Timothy Spall as Ian Paisley and Colm Meaney as Martin McGuinness in The Journey - © Steffan Hill 2015
Timothy Spall as Ian Paisley and Colm Meaney as Martin McGuinness in The Journey - © Steffan Hill 2015

Dir: Nick Hamm; Starring: Timothy Spall, Colm Meaney, Freddie Highmore, John Hurt, Toby Stephens, Ian Beattie. 12A cert, 94 mins.

The death of Martin McGuinness in March was a sharp reminder that 11 years on from the St Andrews Agreement, the historical reputation of the former IRA chief turned Deputy First Minister of Northern Ireland remains anything but settled. 

Murderous gangster, staunch champion of unity, or some impossible reconciliation of the two? You might hope that The Journey, an apocryphal drama about one long day late in the Northern Irish peace process, would argue some kind of case – or at least interrogate the entrenched images of both McGuinness, played here by Colm Meaney, and his then-arch-rival Ian Paisley (Timothy Spall), the totemic Protestant leader and head of the Democratic Unionist Party.

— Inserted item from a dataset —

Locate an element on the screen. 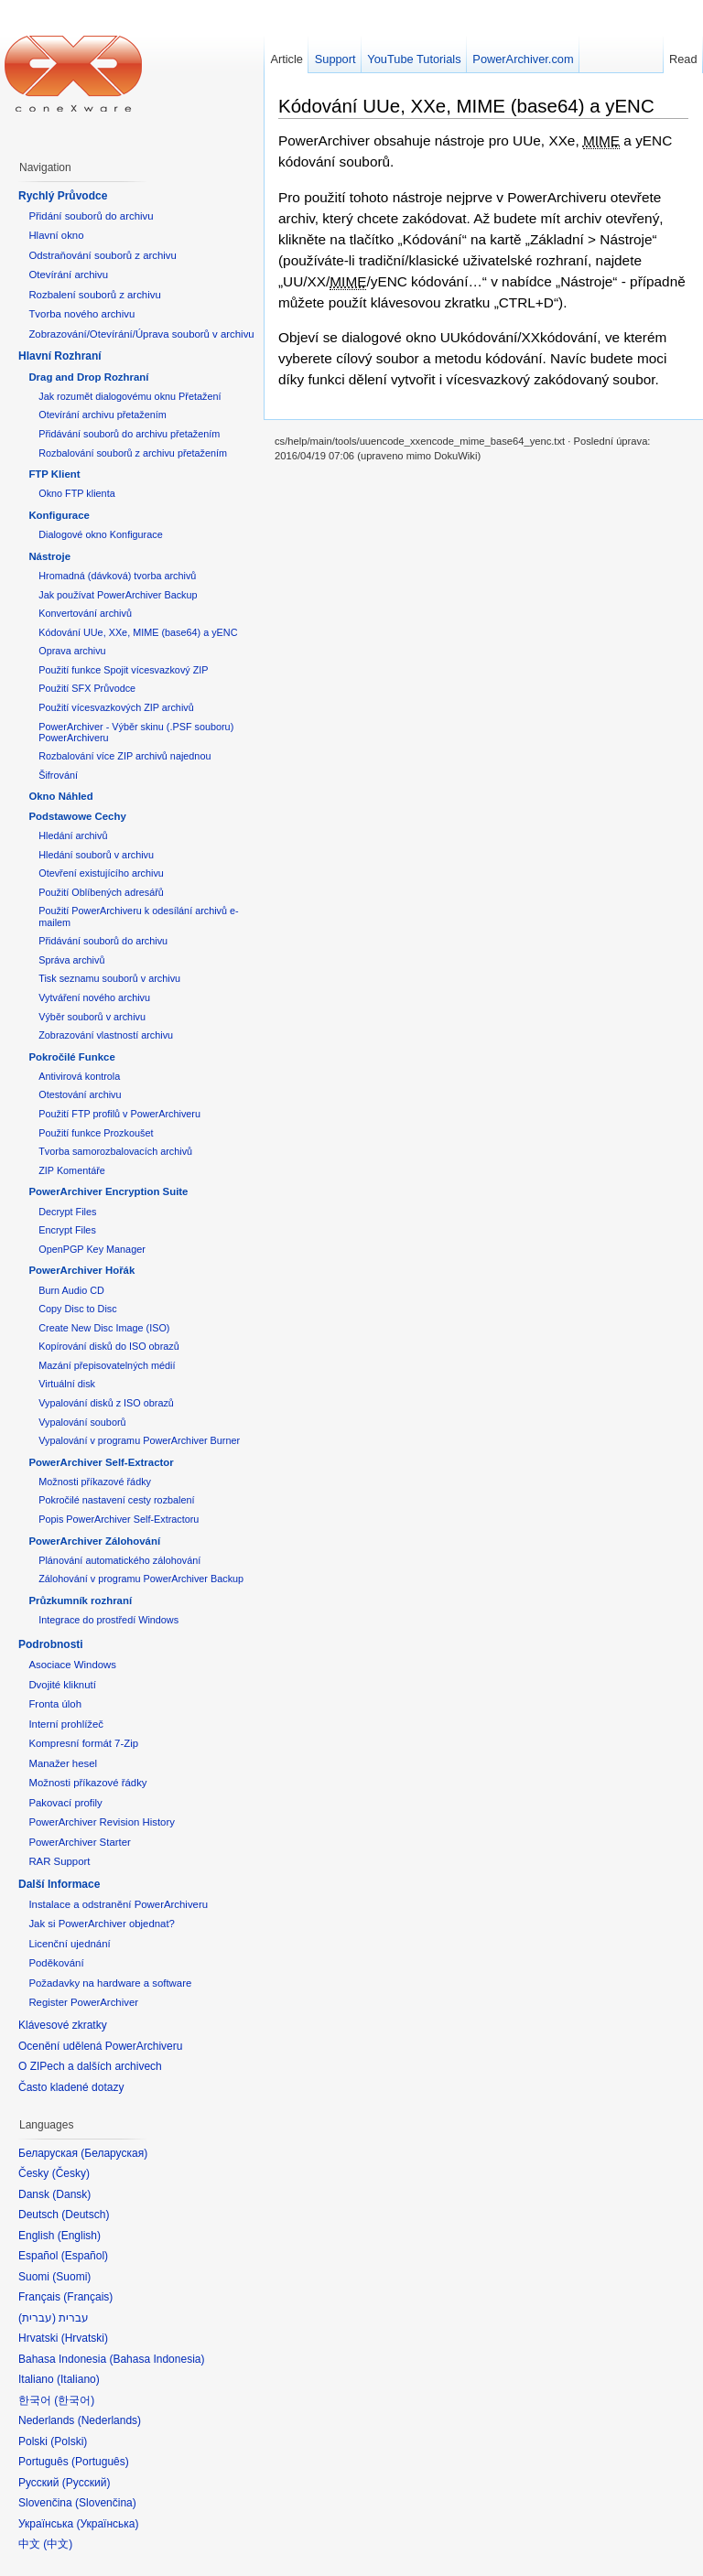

Instead, it plonks these two bulldozer personalities in the back seat of a chauffeur-driven car and has them squabble like an old married couple.

Directed by Nick Hamm (The Hole, Killing Bono) from a script by Colin Bateman, The Journey’s discreet title may be intended to suggest some shared DNA with the Stephen Frears political two-hander The Deal, with Michael Sheen and David Morrissey as Tony Blair and Gordon Brown – or perhaps the bitterly hilarious professional rivalry of Steve Coogan and Rob Brydon in Michael Winterbottom’s The Trip and its two Europe-set sequels.

Either way, the film imagines the two men left the 2006 St Andrews peace talks on day one: Paisley has to fly back to Northern Ireland to celebrate his 50th wedding anniversary, and McGuinness insists on travelling with him. (In reality, Paisley’s anniversary fell on the third and final day of the talks.)

Unbeknown to either, MI5 honcho Harry Patterson (John Hurt) and confidante of Tony Blair (Toby Stephens) has rigged their car with a hidden camera and microphones, and a driver (Freddie Highmore) who’s working undercover for the British establishment. His mission is to somehow turn their drive to the airport into a kind of political speed-date, during which these two bullishly stubborn men might find some common ground.

The Journey
The Journey

Spall, silver-haired and pacing around with that familiar polar bear stoop, gets Paisley’s physical mannerisms just right, adding a dash of caricature that places the character somewhere between Daniel Plainview, Daniel Day-Lewis’s stentorian oil prospector in There Will Be Blood, and Rikki Fulton’s Rev I M Jolly. (Filmed head-on from a low angle – in what you might call the pulpit shot – the likeness is uncanny.) 

Of course, McGuinness never had a public profile to match his one-time enemy’s, which gives Meaney less scope for impersonation. But the actor’s performance is considered and tonally nimble, playing the Sinn Féin man’s convictions off against his regrets in a way that might have come off as genuinely soul-searching with a better script.

Conditions being what they are, though, almost every last breath of The Journey is extraordinarily badly written, from the various contrivances that bring the two men together without supervision, to the verbal sabre-clashing that ensues.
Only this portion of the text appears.